START Supplied entries
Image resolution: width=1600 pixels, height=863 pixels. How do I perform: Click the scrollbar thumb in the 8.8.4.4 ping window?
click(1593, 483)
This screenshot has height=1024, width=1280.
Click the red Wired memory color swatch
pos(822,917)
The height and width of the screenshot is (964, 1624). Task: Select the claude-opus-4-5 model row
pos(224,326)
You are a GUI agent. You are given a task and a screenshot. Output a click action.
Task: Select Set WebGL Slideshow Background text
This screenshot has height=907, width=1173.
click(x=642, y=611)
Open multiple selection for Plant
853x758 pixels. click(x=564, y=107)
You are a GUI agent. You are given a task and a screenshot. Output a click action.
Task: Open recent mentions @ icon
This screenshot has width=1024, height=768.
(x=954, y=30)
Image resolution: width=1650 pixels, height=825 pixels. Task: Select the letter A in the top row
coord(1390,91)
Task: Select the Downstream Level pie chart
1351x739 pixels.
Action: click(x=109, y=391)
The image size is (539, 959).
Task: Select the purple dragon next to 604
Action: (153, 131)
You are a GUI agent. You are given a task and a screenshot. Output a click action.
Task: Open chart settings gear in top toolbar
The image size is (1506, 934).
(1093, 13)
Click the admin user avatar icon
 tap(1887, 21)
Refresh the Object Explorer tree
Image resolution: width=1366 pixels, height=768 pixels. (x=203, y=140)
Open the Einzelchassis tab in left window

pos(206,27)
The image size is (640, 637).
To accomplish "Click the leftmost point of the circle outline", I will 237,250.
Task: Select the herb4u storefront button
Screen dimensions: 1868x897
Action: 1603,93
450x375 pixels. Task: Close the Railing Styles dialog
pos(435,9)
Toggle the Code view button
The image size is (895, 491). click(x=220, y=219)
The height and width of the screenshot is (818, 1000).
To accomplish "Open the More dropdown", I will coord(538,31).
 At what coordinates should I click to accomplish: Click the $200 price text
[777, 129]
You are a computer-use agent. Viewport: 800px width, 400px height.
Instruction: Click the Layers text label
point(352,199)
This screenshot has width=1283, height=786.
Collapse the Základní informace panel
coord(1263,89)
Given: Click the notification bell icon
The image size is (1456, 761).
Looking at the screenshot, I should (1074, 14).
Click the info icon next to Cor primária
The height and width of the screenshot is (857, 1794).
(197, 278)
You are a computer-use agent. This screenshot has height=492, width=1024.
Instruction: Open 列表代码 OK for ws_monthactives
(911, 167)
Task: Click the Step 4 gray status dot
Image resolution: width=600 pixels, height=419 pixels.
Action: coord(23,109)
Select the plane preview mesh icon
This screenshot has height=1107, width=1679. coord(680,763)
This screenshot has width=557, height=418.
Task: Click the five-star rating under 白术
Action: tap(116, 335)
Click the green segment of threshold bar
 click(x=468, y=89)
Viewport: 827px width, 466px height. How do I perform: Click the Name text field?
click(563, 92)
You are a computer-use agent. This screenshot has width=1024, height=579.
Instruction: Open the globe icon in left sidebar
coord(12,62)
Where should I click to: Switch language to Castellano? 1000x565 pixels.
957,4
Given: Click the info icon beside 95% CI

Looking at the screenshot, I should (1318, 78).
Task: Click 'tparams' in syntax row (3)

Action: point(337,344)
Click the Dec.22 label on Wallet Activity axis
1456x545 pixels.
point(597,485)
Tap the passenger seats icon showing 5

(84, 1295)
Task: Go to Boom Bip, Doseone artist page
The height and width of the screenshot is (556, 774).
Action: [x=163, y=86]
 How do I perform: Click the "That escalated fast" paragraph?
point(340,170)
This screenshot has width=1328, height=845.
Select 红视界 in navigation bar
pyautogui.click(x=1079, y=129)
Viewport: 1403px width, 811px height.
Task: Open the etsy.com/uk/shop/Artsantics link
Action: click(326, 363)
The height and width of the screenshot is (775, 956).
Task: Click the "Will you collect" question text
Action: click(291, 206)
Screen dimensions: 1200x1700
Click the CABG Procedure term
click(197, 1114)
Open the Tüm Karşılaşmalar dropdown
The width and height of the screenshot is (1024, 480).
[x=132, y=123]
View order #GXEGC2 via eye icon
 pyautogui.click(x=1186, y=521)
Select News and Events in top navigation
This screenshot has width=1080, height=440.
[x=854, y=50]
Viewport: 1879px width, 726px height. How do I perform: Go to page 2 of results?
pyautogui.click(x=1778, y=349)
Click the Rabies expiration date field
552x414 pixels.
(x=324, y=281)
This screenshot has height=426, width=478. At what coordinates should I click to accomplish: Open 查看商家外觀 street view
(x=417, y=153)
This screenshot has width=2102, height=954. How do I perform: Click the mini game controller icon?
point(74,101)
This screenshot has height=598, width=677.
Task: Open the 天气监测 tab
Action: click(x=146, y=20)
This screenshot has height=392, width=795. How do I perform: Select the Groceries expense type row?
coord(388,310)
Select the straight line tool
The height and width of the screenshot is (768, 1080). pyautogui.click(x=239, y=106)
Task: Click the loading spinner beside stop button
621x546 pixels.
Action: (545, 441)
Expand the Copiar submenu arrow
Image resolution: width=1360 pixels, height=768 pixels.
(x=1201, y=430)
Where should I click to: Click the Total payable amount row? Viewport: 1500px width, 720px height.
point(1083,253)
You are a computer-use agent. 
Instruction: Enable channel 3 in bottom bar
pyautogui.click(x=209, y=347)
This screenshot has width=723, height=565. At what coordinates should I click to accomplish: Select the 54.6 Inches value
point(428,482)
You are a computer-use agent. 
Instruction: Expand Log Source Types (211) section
END Supplied entries
§ What to do:
In the listing above, find the line with "This screenshot has width=723, height=565." and set down that line and all after it exactly, through the final line.

§ Exercise output:
This screenshot has width=723, height=565. At what coordinates should I click to accomplish: Select the 54.6 Inches value
point(428,482)
You are a computer-use agent. 
Instruction: Expand Log Source Types (211) section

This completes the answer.